また、9月2日にブルームバーグが「中国、新たな半導体規制巡り日本に報復を警告-関係者」と題した記事を配信しました。この記事によれば「中国は日本政府に対し、中国企業への半導体製造装置の販売および関連サービスの提供をさらに制限すれば、厳しい経済的報復措置を講じると示唆している」とのことです。このため、わが国の半導体関連株は、上値を追うことが難しい状況になっていると見ています。当然、これも日経平均株価の上値圧迫材料と認識しています。
そして、8月23日時点の信用買い残は4週ぶりに増加(939億円の増加)し、3兆9475億円でした。これは、直近のピークであった7月26日の4兆9808億円から1兆333億円も低い水準ですが、依然として高水準と言えるでしょう。
現在の信用買い残は、相場を急落させるエネルギーとしてはピークから大幅に低下したとは言え、上値を圧迫するには十分な“売り需要”です。とりわけ、信用買い残が積み上がり、信用倍率が高くなった銘柄を中心に、戻り売り圧力が強い状況が続く可能性が高いと見ています。
結論として、日経平均株価の急落リスクは著しく低下したものの、現在の相場水準から急騰する可能性も低いと考えています。前回の当コラムでは、75日移動平均線(9月3日時点で3万8645.41円)を上抜ければ上昇トレンドが発生することを期待していました。しかしながら、現時点では、前述した「一方的な円安が見込めないこと」「半導体絡みの日中間の経済摩擦の発生懸念」「高水準の信用買い残」という3つの上値圧迫要因を鑑みて、75日移動平均線を中心に±1000円程度の「ボックス相場」を想定しています。

........

§ **依頼内容**: 本文によると、8月23日時点の信用買い残はいくらでしたか。 エントリは今回の作業には使いません。

§ **データ内容**:
........

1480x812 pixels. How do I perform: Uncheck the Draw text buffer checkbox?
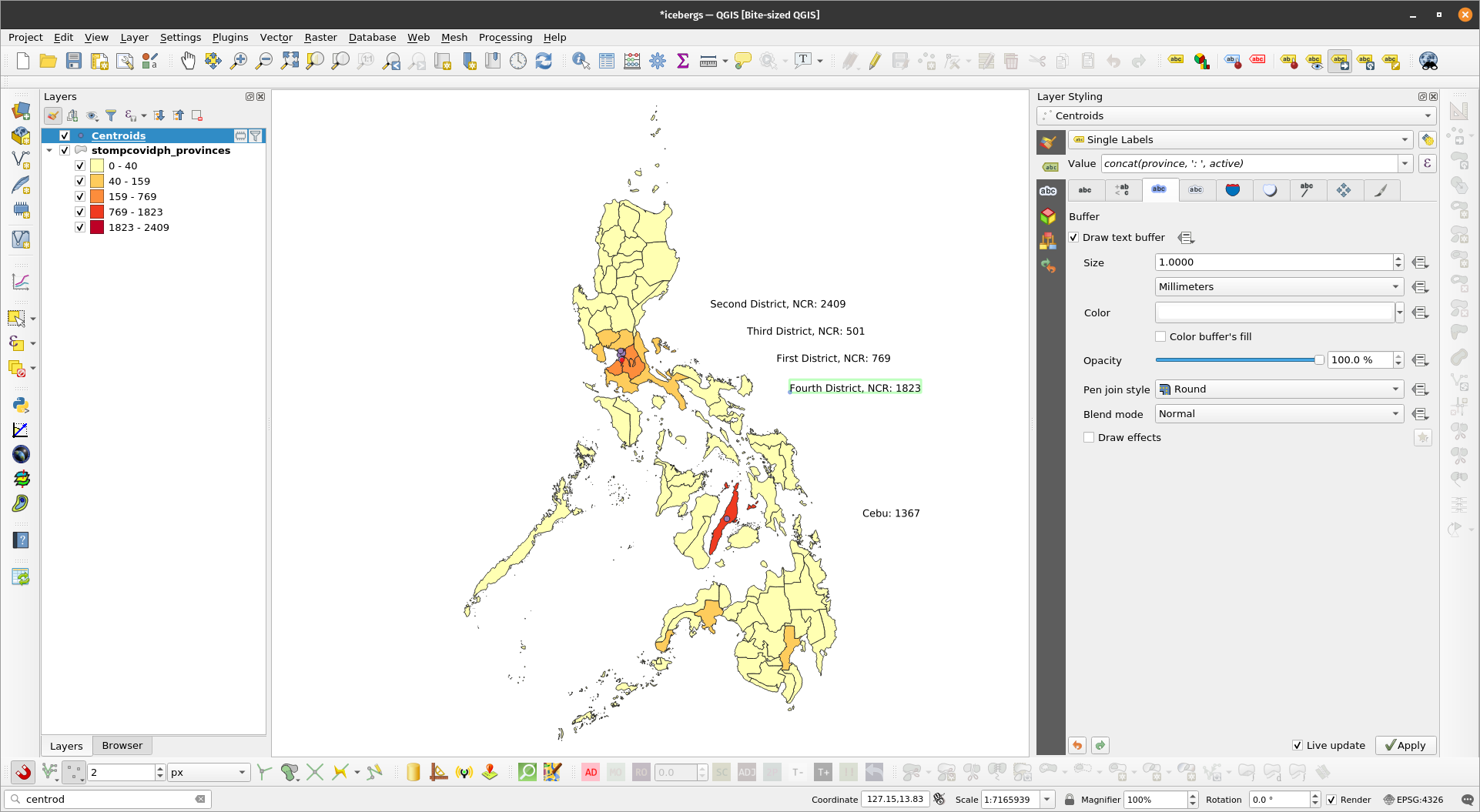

........

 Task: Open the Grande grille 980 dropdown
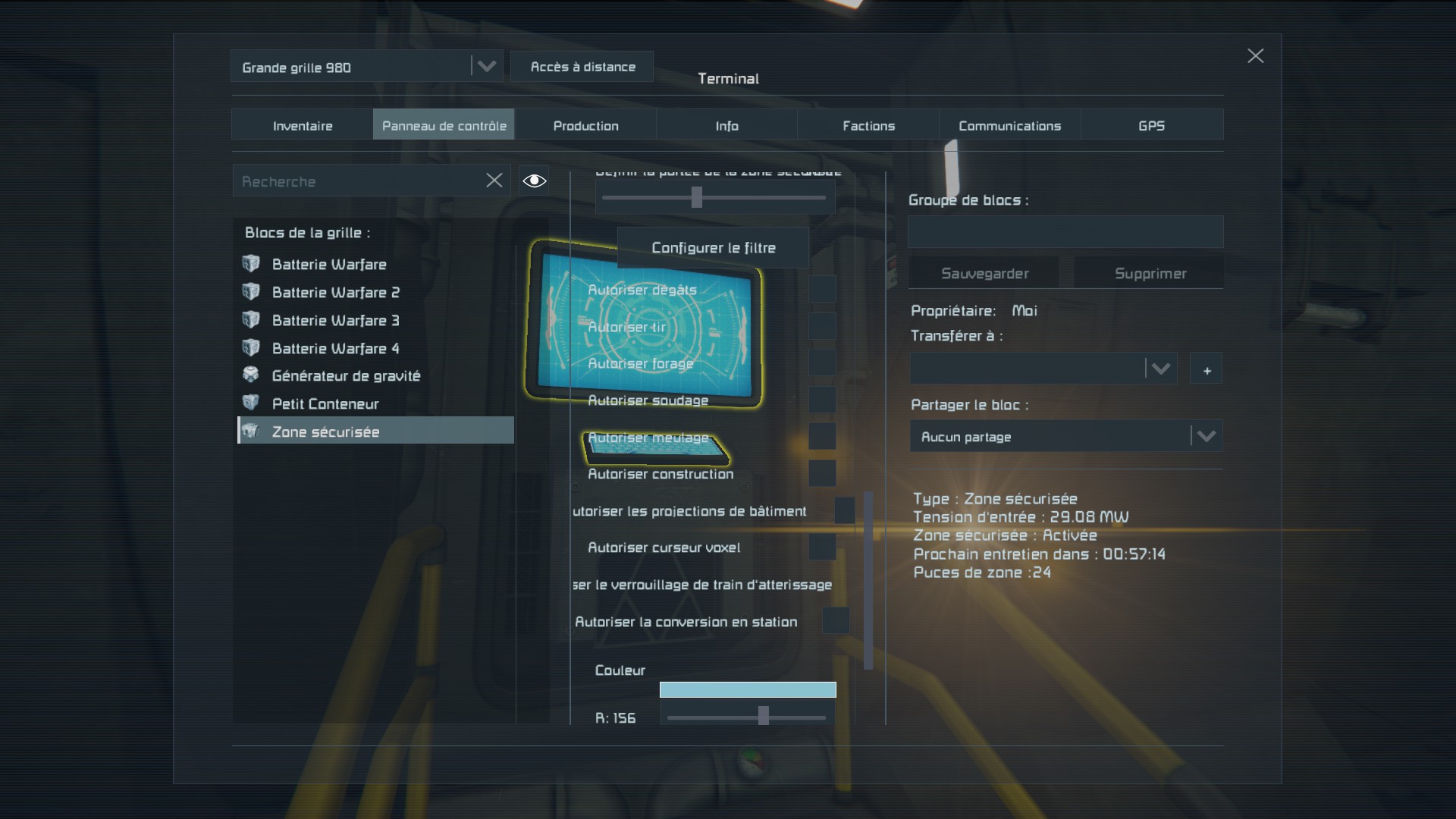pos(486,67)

........

§ **解答**: 3兆9475億円でした。